The post is based on random thoughts on education in Kenya spurred by events like the Loreto Msongari bus accident, to talks with school administrators, observing universities take over libraries and nursery schools to expand their class sizes, reading blogs, and getting lots of press releases some of which touch on the education sector in Kenya .
Who will build schools?: With the cost of real estate going up in Nairobi (Kshs 100 million [$1.1 million] for an acre in some parts) it is getting harder to imagine how more schools can be built to cater for the young growing population.
Former Nairobi nursery school, now a university campus
Schools like Makini (profiled in this story in the Business Daily ) have grown from having 8 students to over 1,000 after many years of hard work and success, that they now have eleven (11) streams of primary school pupils. Also, due to demand for places, some nursery schools have long waiting lists, and advise parents to register/book places for prospective students , before the children are even born.
Value in education is found in other places, like the recent Hillcrest settlement, which concluded a decade-long running bank receivership by way of new investments by a venture capital fund and a private school chain (Rose of Sharon) who will continue to run and expand the school.
What about old schools?: This post by Rookie Manager further points out the waste of resources that parents throw by enrolling their children in newer private and expensive private schools and wonder if by channeling the same funds towards rehabilitating old existing public schools would go a lot further. These old schools have the advantage of being located in established neighbourhoods and have ample space for various educational pursuits
What about new parts of the city? Nairobi is growing driven by private sector housing developments, notably in the Kitengela and Southern parts of the City, but this s not being matched in terms of education.
One touted solution comes from the Bridge International Academies who offer a low-cost school model designed to quickly roll out in low-income areas and offer quality education at a cost of about $4 per month for each child. However a blog post was written that offered s contrarian assessment about the system and this elicited a comment in response and explanation of the program from the co-founder.
The anticipated demand for schools has also become point of controversy in China with a investment fund that plans to build 1,000 schools in Africa.
In terms of Curriculum & research, G33kdiary has a post on the current hunger situation in Kenya and she notes that Kenya’s food security is unlikely to improve as long as schools don’t teach agriculture and emphasize & promote farming livelihoods, while White African had another on the lack of Africa ICT research
Recent Financial incentives: recent ones of note include:
- South Sudan is offering to pay loans for her nationals in the USA provided they have completed their education (bachelor’s degree, master’s degree or PhD.) and are willing to return home to work (The pilot program is called the South Sudan Student Loan Forgiveness Program – SSSLFP).

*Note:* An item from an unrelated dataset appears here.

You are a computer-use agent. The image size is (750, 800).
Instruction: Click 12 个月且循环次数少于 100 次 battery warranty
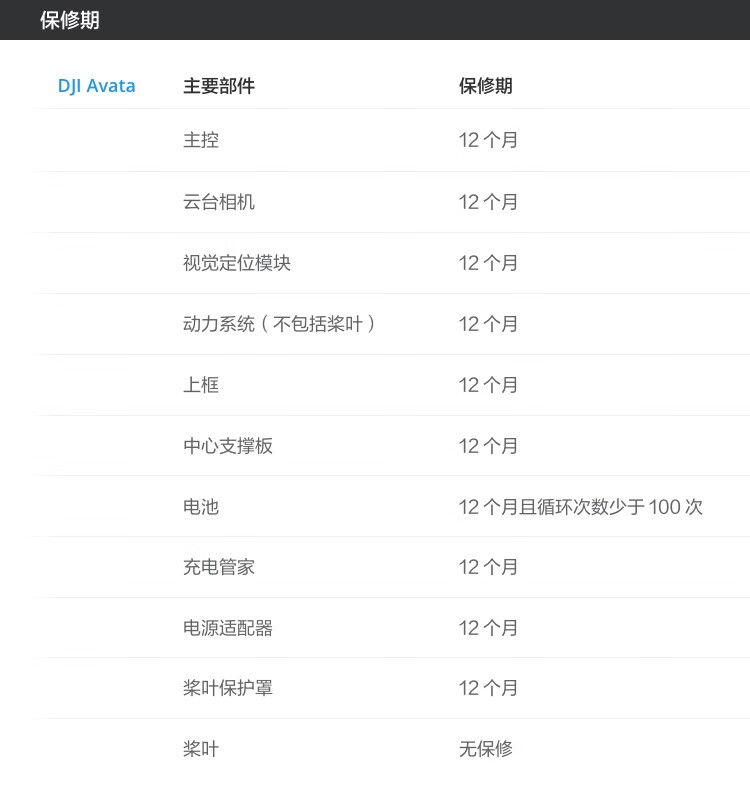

- Eagle Africa (former AIG Insurance) recently launched a low cost insurance plan to protect kids from road accidents playground incidents – it covers the entire time an insured student is in the hands of the institution including travel to and from the school.
- Having adequate savings to fund education is one constant constraint, and financial funds like British American (who just had a 60% subscription in their IPO) is one of them; Britak offer education savings plans – called Super E plus, Elimu Bora, and Invest Plus, which all offer a variety of savings, insurance, and investments.
Use of technology: Encyclopedia’s for schools was the theme of a recent talk by a visiting Wikimedia team at the iHub. They covered the need to spread knowledge to the offline population – such as to remote schools with few textbooks (but perhaps a computer), and offered a solution in the form of a single DVD from Wikimedia can hold over 1 million articles, as well as a free software tool called Kiwix which enables the articles to be read offline to teach students in remote distant parts
Wikimedia in education
– iPads and Kindles : E-readers will change the way the developing world reads is an argument put forward in this post based on observations from Ghana, to Kilgoris. However, a follow-up report notes that Kindle rule changes from Amazon mean that content cannot be loaded across multiple devices at one time and each kindle has to be tethered to its own account – both of which limit its potential as a mass education tool.
The absurd: The above post title comes from an infamous Bush-ism or slip of the tongue by former American president George W. Bush.
And finally, in the news today, is a Kenyan Member of Parliament who is about to lose his seat – because one of the allegations leveled was that the MP could not articulate himself in English and Kiswahili and may have falsified his language proficiency exam results.